## Your task
Going down the data below, set down exactly the line with "650-668-3600 (41, 1793)" and each line after it through the line with "Address (40, 1917)"; no other lines.

## Dataset excerpts
-*-
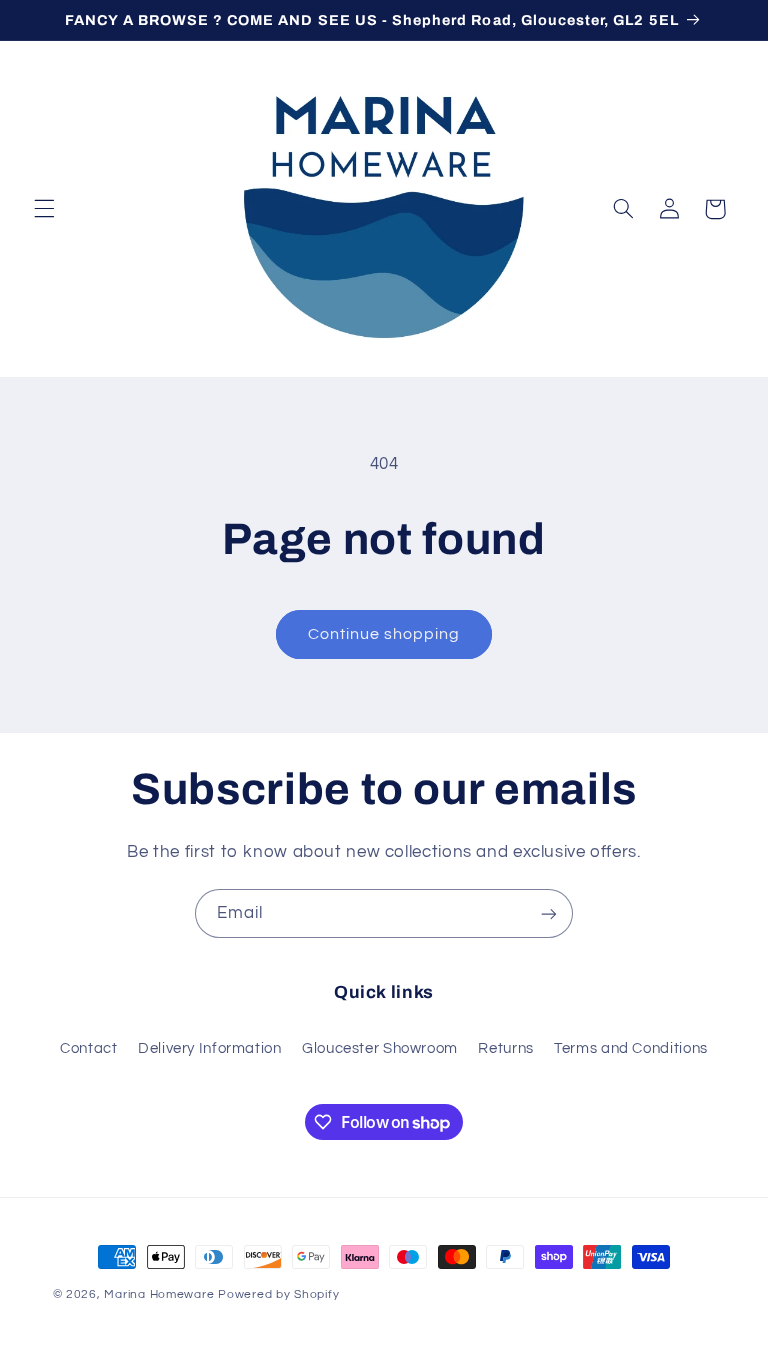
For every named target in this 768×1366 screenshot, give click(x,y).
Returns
-*-
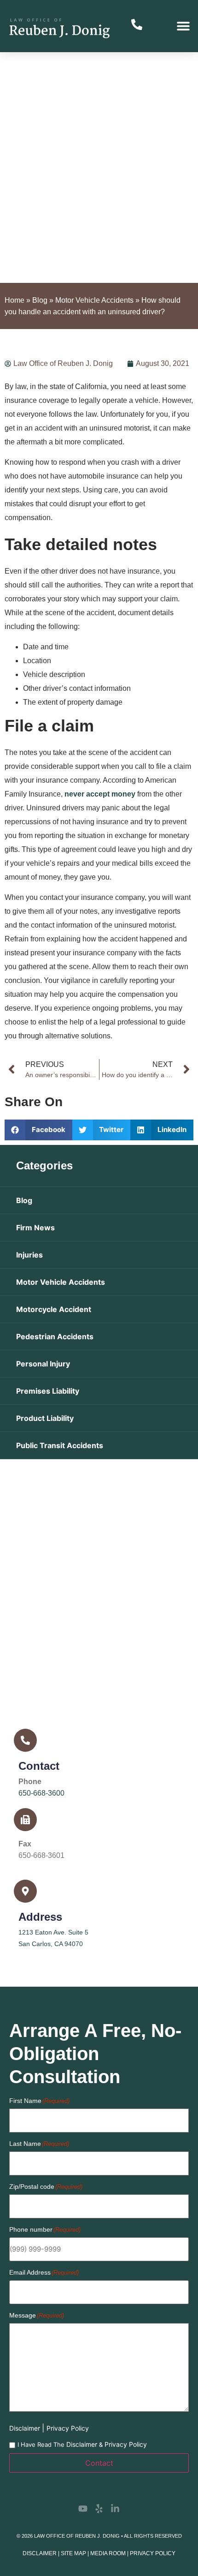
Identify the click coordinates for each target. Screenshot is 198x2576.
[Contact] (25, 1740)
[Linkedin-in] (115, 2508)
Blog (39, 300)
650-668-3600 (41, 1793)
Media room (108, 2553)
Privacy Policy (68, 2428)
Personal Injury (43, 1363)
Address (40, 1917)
-*-
## Task result
650-668-3600 (41, 1793)
Media room (108, 2553)
Privacy Policy (68, 2428)
Personal Injury (43, 1363)
Address (40, 1917)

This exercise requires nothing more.